→ AUFGABENBESCHREIBUNG: Geben Sie aus dem folgenden Text über ältere Au-pairs den Abschnitt wortgetreu wieder, der mit „Die Nachfrage dafür“ beginnt und bis einschließlich „besitzen einen Führerschein.“ reicht.

------ QUELLENAUSZUG ------

Die Nachfrage dafür besteht auch in Österreich: Hier gibt es zwar keine eigene Agentur für ältere Au-pairs, allerdings bieten dieses Service zum Teil auch klassische Agenturen an: „Wir haben immer wieder Anfragen von Frauen über 50“, sagte Jana Varga-Steininger, die Leiterin von AuPair Austria, gegenüber ORF.at.
Gefragter als junge Au-pairs
Die Vorteile eines „Granny Au-pairs“ liegen für sie klar auf der Hand: Mehr Routine, Erfahrung und Bodenständigkeit. „Die Frauen sind gefestigter.“ Dadurch seien sie auch einfacher zu vermitteln als junge Au-pairs, vorausgesetzt, sie beherrschen die jeweilige Sprache und besitzen einen Führerschein.
Auch Michaela Hansen, die Gründerin von Granny Aupair, glaubt, dass die älteren Frauen den Au-pair-Mädchen einiges voraushätten: „Sie bringen eine riesige Lebenserfahrung mit, haben meist selbst Kinder großgezogen, können wunderschöne Geschichten erzählen“, sagte sie gegenüber der „Süddeutschen Zeitung“ („SZ“).
„Wollen ihre Freizeit anders nützen“
Motive, sich auch in älteren Jahren abseits des gewöhnlichen Großmutterdaseins und eventuell in einem anderen Land der Kindererziehung zu widmen, gibt es viele: Die Frauen wollten Dinge nachholen, die sie in jungen Jahren womöglich versäumt haben, einmal „etwas anderes sehen“ und ihre Fremdsprachkenntnisse verbessern. „Sie wollen ihre Freizeit anders nützen“, so Varga-Steininger. Meist handle es sich um Frauen, deren eigene Kinder erwachsen seien und auf den eigenen Beinen stünden. Sie gingen für mehrere Monate bis zu ein halbes Jahr ins Ausland.
Eine 60-jährige Frau, die das Angebot von Granny Aupair nutzt, erklärte ihr Motiv gegenüber der „SZ“: Es mache „großen Spaß“, und „am wichtigsten ist mir dieses Gefühl, noch gebraucht zu werden“. Ihre Enkel seien 14 und 17 Jahre alt, „die brauchen mich grade nicht so doll“.

------ BEREITGESTELLTE DATEN ------

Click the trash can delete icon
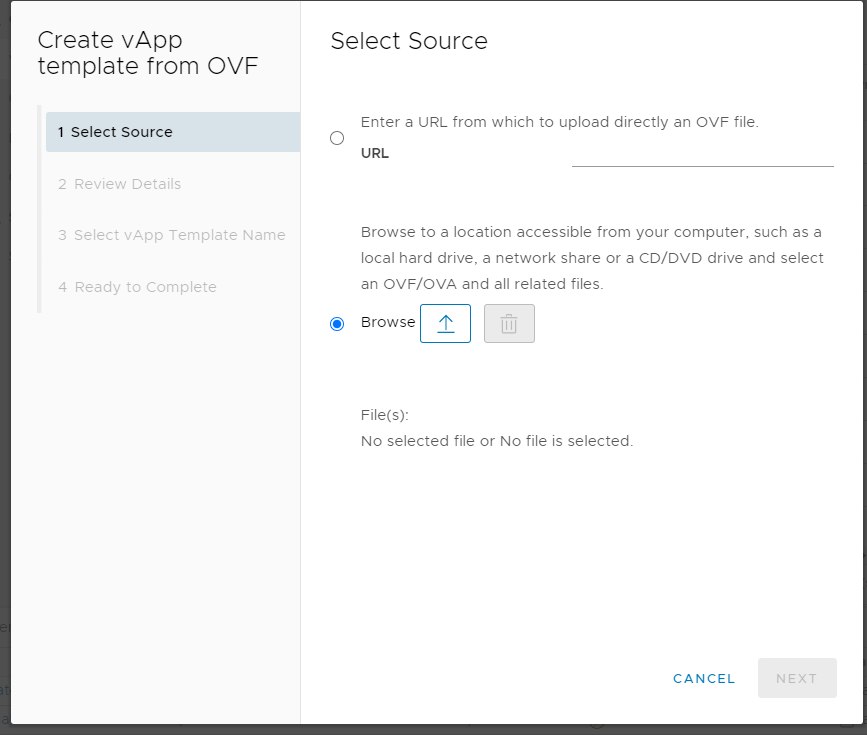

------

→ SCHRIFTLICHE LÖSUNG:
Die Nachfrage dafür besteht auch in Österreich: Hier gibt es zwar keine eigene Agentur für ältere Au-pairs, allerdings bieten dieses Service zum Teil auch klassische Agenturen an: „Wir haben immer wieder Anfragen von Frauen über 50“, sagte Jana Varga-Steininger, die Leiterin von AuPair Austria, gegenüber ORF.at.
Gefragter als junge Au-pairs
Die Vorteile eines „Granny Au-pairs“ liegen für sie klar auf der Hand: Mehr Routine, Erfahrung und Bodenständigkeit. „Die Frauen sind gefestigter.“ Dadurch seien sie auch einfacher zu vermitteln als junge Au-pairs, vorausgesetzt, sie beherrschen die jeweilige Sprache und besitzen einen Führerschein.